Détails ici, et une compilation des cas 21-13, 137 au dernier recensement.
  Je viens d'y ajouter ce 14 février un 138e cas avec un livre achevé hier en 34 chapitres et un climax à la fin du 21e chapitre. On y trouve aussi les valeurs de René Daumal (42/52, moitié de 21/13).

- Ieoh et Leoh-

  Le 25 avril 2009 Arte diffusait B comme Babylone, à l'occasion d'une journée consacrée au Louvre, ce 25 avril clôturant une période commémorant le 20e anniversaire de l'inauguration de la Pyramide de Pei, le 30 mars 1989. Une animation montrait l'image de la Pyramide partir du bas de l'écran à la rencontre de son reflet en blanc, descendant du haut de l'écran, pour finalement former ce losange.
  J'en ai parlé le lendemain 26 dans ce billet, où je remarquais que le prénom de Ieoh Ming Pei, ou la première partie de son nom, pouvait correspondre à une transcription du Tétragramme JHVH.
  Il m'est venu le matin du 27 de regarder sa page Wikipédia qui m'a appris qu'il était né le 26 avril 1917, et que c'était donc son anniversaire la veille, lendemain du jour où Arte célébrait le 20e anniversaire de sa pyramide.
  Autre bizarrerie, la page était intitulée Leoh Ming Pei, erreur compréhensible car "l" minuscule est identique à "I" majuscule en arial, mais chargée de sens pour moi, LEO(H) évoquant immédiatement le lion latin, or j'avais associé les deux triangles de la présentation d'Arte aux deux châteaux triangulaires qui m'occupaient depuis trois mois, dont les noms étaient reliés à Babel et à deux appellations du lion..
  Le 28 avril, il m'est venu de demander à un sinologue ce qu'il pouvait dire des idéogrammes correspondant à Ieoh Ming Pei, et ai alors découvert que la page venait d'être corrigée.
  L'historique indiquait que la modification avait été faite la veille à 19:24 par un prénommé Rémi, comme moi, quelques heures donc après ma consultation. La modification antérieure de Ieoh en Leoh datait de 7 mois.

  Aujourd'hui, je vois que l'utilisateur Rémi était un membre important du conseil d'administration de Wikimédia France, président de 2011 à 2014, auteur de milliers de contributions. Il n'y a aucune raison de penser qu'il ait pu lire mon billet le 27 avril. Une hypothèse vraisemblable pourrait faire intervenir l'émission d'Arte.
  Je suis étonné de n'avoir pas pensé, ayant comparé IEOH au tétragramme JHVH, dans le contexte du losange formé par les deux pyramides, à La mort et la boussole de Borges, où des crimes aux 4 sommets d'un losange sont associés au tétragramme JHVH.

- Strange days -

  Le 19/5/2010, j'ai appris l'existence du film Strange Days (1995) de Kathryn Bigelow, découvert qu'il était disponible en streaming, laissé la fenêtre ouverte sur l'ordi pour le regarder le soir même.

Données brutes>
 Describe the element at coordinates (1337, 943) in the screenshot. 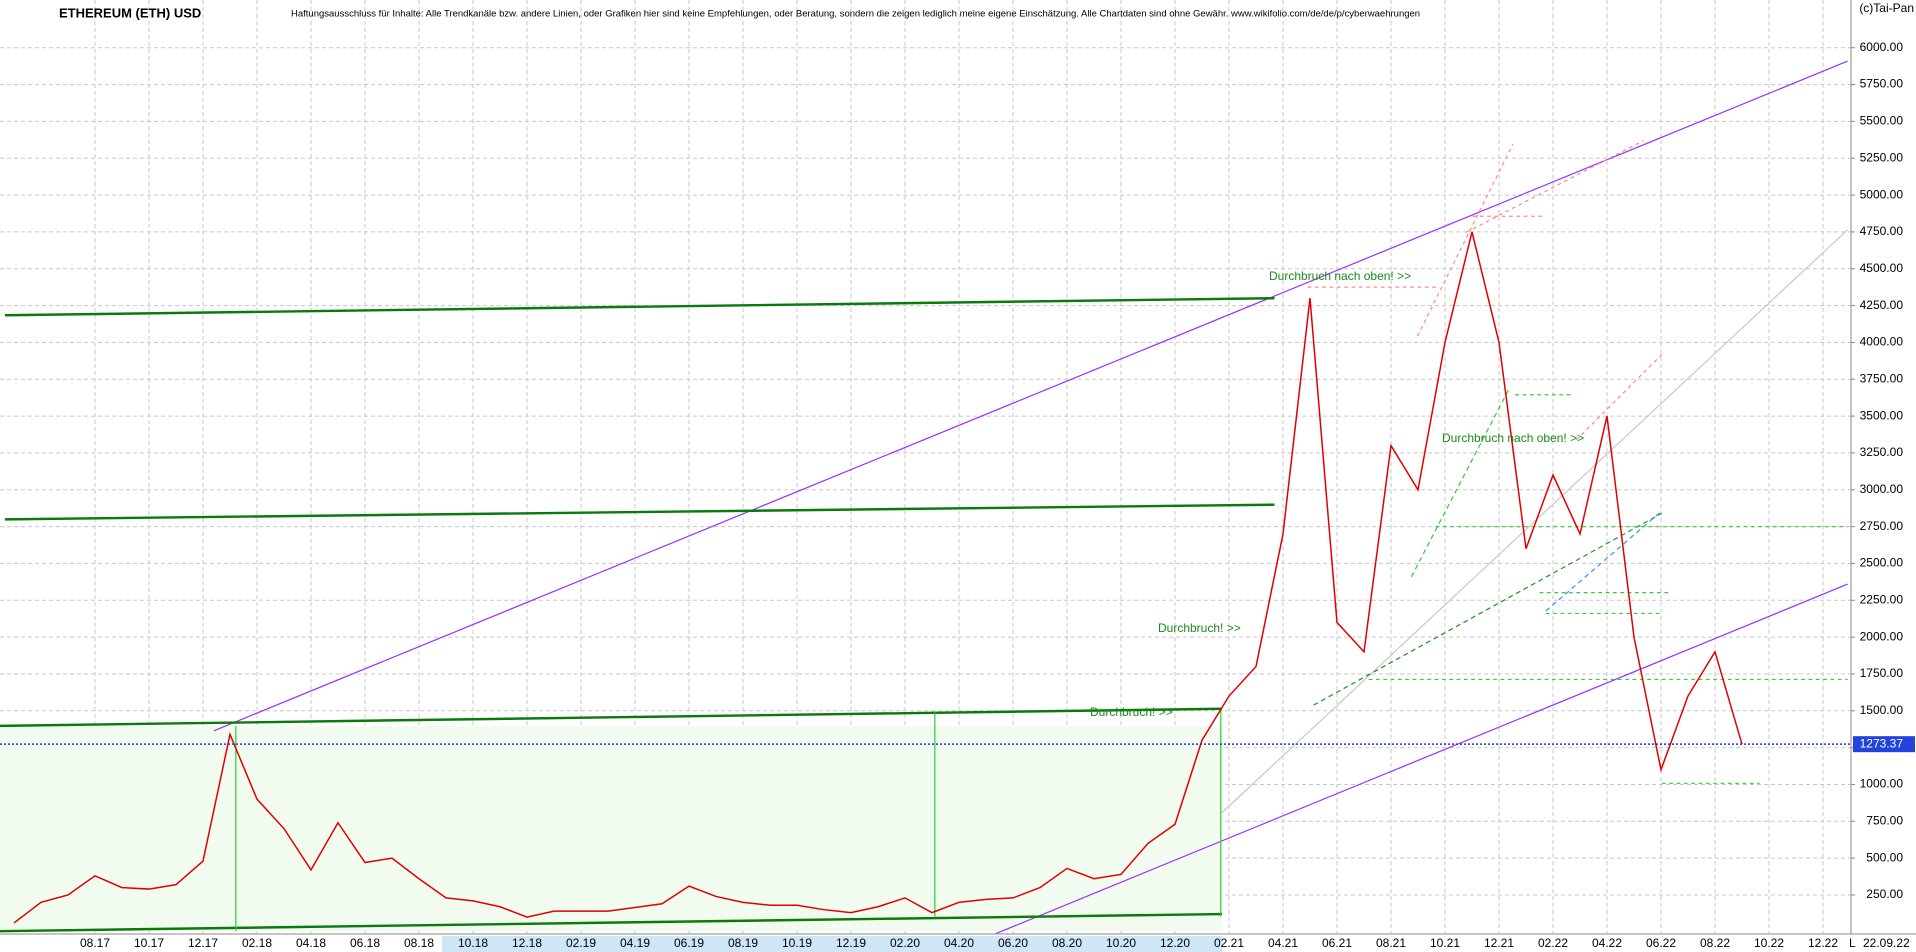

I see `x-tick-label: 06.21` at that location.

==

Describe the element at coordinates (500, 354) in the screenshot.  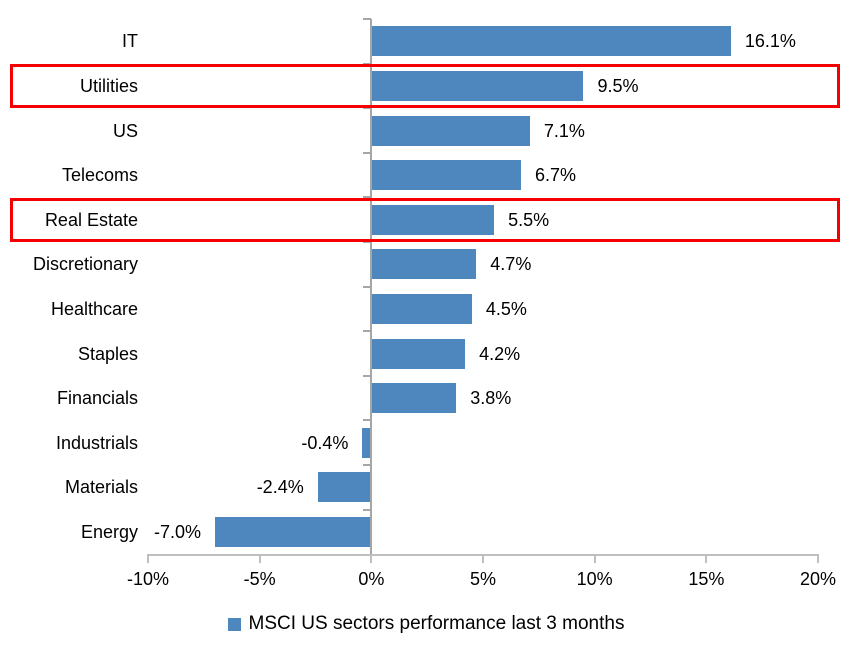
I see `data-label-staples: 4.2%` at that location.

Consignes>
a - Pouvez-vous recopier sans rien changer le passage du texte étudié qui commence par « Le 19/5/2010, j'ai » et se poursuit jusqu'à « le soir même. » ?
b - Pourriez-vous prolonger le récit de coïncidences du texte étudié en reprenant juste après sa dernière phrase ?

Corrigé>
a -
Le 19/5/2010, j'ai appris l'existence du film Strange Days (1995) de Kathryn Bigelow, découvert qu'il était disponible en streaming, laissé la fenêtre ouverte sur l'ordi pour le regarder le soir même.

b -
  Puis j'ai consulté ma boîte mail. Un seul message, de la galerie CROUS-Beaux-Arts, envoyé à 15:45, m'informant de l'exposition Strange Days débutant le 25 mai suivant.

  C'est dans ce même billet qu'il a été question de La mort et la boussole pour la première fois sur Quaternité, en partie parce que l'adresse parisienne de Borges était l'immeuble voisin de la galerie CROUS-Beaux-Arts.

- ourobore -

  30 juillet 2013. J'étais plongé depuis quelque temps dans la trilogie cosmique de CS Lewis, à laquelle j'avais consacré les deux précédents billets.
  Ce jour, je scrutais la couverture de l'édition Néo du dernier volet, Cette hideuse puissance, et y remarquais deux triangles pointe en bas et pointe en haut, chacun dans un cercle formé par un serpent ourobore, se mangeant la queue. Je me demandais si c'était inspiré par une invocation maléfique psalmodiée par les mauvais dans le texte,
“Ouroborindra!
Ouroborindra!
Ouroborindra ba-ba-hee!”
  Juste après cette réflexion, AM et moi étions montés à la chapelle au-dessus du village, où nous allions plusieurs fois par semaine depuis bientôt 30 ans que nous habitions Mézel, pour marcher ou courir autour de la butte jouxtant la chapelle, chacun à son rythme (il me plaît d'imaginer que la netteté de ce cercle sur GoogleEarth soit due à nos circumambulations).
  Après environ une demi-heure à tourner autour de la butte, Anne a crié "Un serpent !"   C'était plutôt un orvet, juste sur notre trajet; il semblait mal en point, formant presque un cercle, et j'ai à peine modifié sa position pour prendre cette photo une fois remonté avec l'appareil:
  Le lendemain il était toujours là, bel et bien mort, dévoré par les fourmis.
  J'ajoutais n'avoir aucun souvenir du moindre reptile sur ce parcours, hormis des lézards. Ni Anne ni moi ne pensions avoir pu piétiner par inadvertance la bête, qui aurait par ailleurs logiquement dû fuir ces parages martelés par nos pas. La meilleure explication qui m'était venue était que l'orvet ait été capturé par un rapace - on en voit souvent au-dessus de la colline -, qu'il lui ait échappé en vol pour tomber presque sous nos pas, et ne se soit pas remis de l'aventure.

  Je l'avais probablement à l'esprit lors de l'écriture du billet, mais je crois utile de le préciser. Outre la chute de l'orvet presque sous les pas d'un gars préoccupé par les ourobores, cette chute est survenue sur un circuit formant un cercle assez parfait, alors que le serpent est connu pour se lover en cercle quasi-parfait, de même l'orvet.

- Doumergue et Foenkinos -

  Le 13 juin 2016, j'étais au chevet d'Anne, en observation à l'hôpital de Manosque. Attendant son réveil, je feuilletais un livre que je venais d'acheter, Le secret dévoilé, de Christian Doumergue.
  J'y repérai certaines lettres en gras, et vis qu'elles semblaient former un message cohérent. C'est à cet instant qu'Anne se réveilla et me dit qu'il me faudrait jeter un oeil au livre qu'elle était en train de lire, Le mystère Henri Pick, de David Foenkinos, où elle avait repéré certaines lettres accentuées.
  Il s'agissait dans son cas de défauts d'impression, alors que le livre de Doumergue contenait bien des messages codés, dont j'ai donné le détail ici.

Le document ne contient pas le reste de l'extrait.